ESERCIZI DA SVOLGERE
a. Elenca tutti i nomi di persona e i nomi utente che compaiono nella discussione sul leasing, citando ciascuno una sola volta.
b. Traduci in inglese questa frase della discussione sul leasing: "Le confermo essere leasing finanziario, con riscatto del bene al termine del periodo."
c. Prosegui la discussione sul leasing a partire dal punto in cui si interrompe.

Il punto è fare la distinzione tra leasing finanziario e/o noleggio. Se si tratta di un leasing finanziario (che in genere prevede l'acquisto alla scadenza del contratto mefdiante un prezzo di riscatto) c'è il limite del 40% e occorre proporzionare i canoni ai limiti dei vecchi 35 milioni,  se , per contro si tratta di affitto o noleggio vale il limite dei 7 milionps in neretto la parte di Vs interesse

----------


## Cargoair

Grazie ancora, Dott. Loddo.
Le confermo essere leasing finanziario, con riscatto del bene al termine del periodo. Come si calcola allora la deducibilità dei canoni leasing e del carburante? 40% come pure della detraibilità dell'IVA?
Grazie ancora
Giovanni

----------


## robil

[QUOTE=Cargoair;191139]Grazie ancora, Dott. Loddo.

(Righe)
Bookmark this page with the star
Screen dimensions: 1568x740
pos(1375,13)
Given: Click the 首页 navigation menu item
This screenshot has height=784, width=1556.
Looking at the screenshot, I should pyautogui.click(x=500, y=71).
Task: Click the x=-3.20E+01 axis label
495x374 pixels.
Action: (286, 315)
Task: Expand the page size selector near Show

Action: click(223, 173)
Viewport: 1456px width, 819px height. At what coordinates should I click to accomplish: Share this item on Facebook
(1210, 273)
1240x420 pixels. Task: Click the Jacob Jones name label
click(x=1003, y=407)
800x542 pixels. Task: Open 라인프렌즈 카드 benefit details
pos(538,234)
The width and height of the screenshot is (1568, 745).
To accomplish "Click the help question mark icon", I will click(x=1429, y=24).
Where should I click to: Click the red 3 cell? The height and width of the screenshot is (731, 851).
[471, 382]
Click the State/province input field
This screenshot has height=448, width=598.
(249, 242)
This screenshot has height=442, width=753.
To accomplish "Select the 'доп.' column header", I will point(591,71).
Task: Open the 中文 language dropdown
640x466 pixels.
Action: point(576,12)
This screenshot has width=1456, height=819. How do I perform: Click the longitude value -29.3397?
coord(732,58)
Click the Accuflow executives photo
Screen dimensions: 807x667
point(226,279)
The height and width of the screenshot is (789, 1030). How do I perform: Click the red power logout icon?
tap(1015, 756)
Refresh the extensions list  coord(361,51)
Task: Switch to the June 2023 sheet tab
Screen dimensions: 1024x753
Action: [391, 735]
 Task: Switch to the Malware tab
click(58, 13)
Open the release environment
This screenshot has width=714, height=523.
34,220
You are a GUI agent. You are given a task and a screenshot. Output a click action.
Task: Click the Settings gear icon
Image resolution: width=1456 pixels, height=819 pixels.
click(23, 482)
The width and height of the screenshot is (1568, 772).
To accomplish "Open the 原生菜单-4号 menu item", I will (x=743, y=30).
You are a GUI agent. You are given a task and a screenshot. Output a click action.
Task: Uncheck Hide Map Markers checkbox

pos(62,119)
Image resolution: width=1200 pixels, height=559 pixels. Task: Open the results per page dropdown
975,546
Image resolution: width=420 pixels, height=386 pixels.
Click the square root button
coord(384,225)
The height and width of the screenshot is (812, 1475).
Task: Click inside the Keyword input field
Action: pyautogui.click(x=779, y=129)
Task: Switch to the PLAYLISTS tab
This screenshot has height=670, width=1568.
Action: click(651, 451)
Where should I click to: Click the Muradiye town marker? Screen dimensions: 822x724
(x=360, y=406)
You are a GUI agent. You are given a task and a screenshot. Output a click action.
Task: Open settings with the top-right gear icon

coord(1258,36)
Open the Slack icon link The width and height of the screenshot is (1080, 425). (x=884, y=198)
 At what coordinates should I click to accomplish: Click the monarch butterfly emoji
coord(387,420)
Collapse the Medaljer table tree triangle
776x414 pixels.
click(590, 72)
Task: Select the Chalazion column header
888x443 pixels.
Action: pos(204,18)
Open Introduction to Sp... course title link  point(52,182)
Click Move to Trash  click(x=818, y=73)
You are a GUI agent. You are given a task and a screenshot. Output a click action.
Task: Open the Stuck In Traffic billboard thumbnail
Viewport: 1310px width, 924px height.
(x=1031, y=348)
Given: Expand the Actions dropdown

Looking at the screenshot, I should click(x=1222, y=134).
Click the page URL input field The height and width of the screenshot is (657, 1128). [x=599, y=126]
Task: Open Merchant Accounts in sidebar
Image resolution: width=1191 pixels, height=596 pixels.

SOLUZIONI
a. Loddo, Cargoair, Giovanni, robil

b. I confirm that it is a finance lease, with buyout of the asset at the end of the term.

c.
Le confermo essere leasing finanziario, con riscatto del bene al termine del periodo. Come si calcola allora la deducibilità? 40% come pure della detraibilità dell'IVA?
Grazie ancora
Giovanni[/QUOTE  
il canone di leasing è deducibile nella misura del 40%, proporzionalmente al costo massimo dei veicoli di € 18.075,99     
Esempio:  
ipotizziamo che l’auto presa in leasing dall’impresa abbia un costo di 28.000 euro.  
Il contratto prevede il pagamento di un maxi canone di 3.000 euro e di 48 rate mensili di 700 euro l’una.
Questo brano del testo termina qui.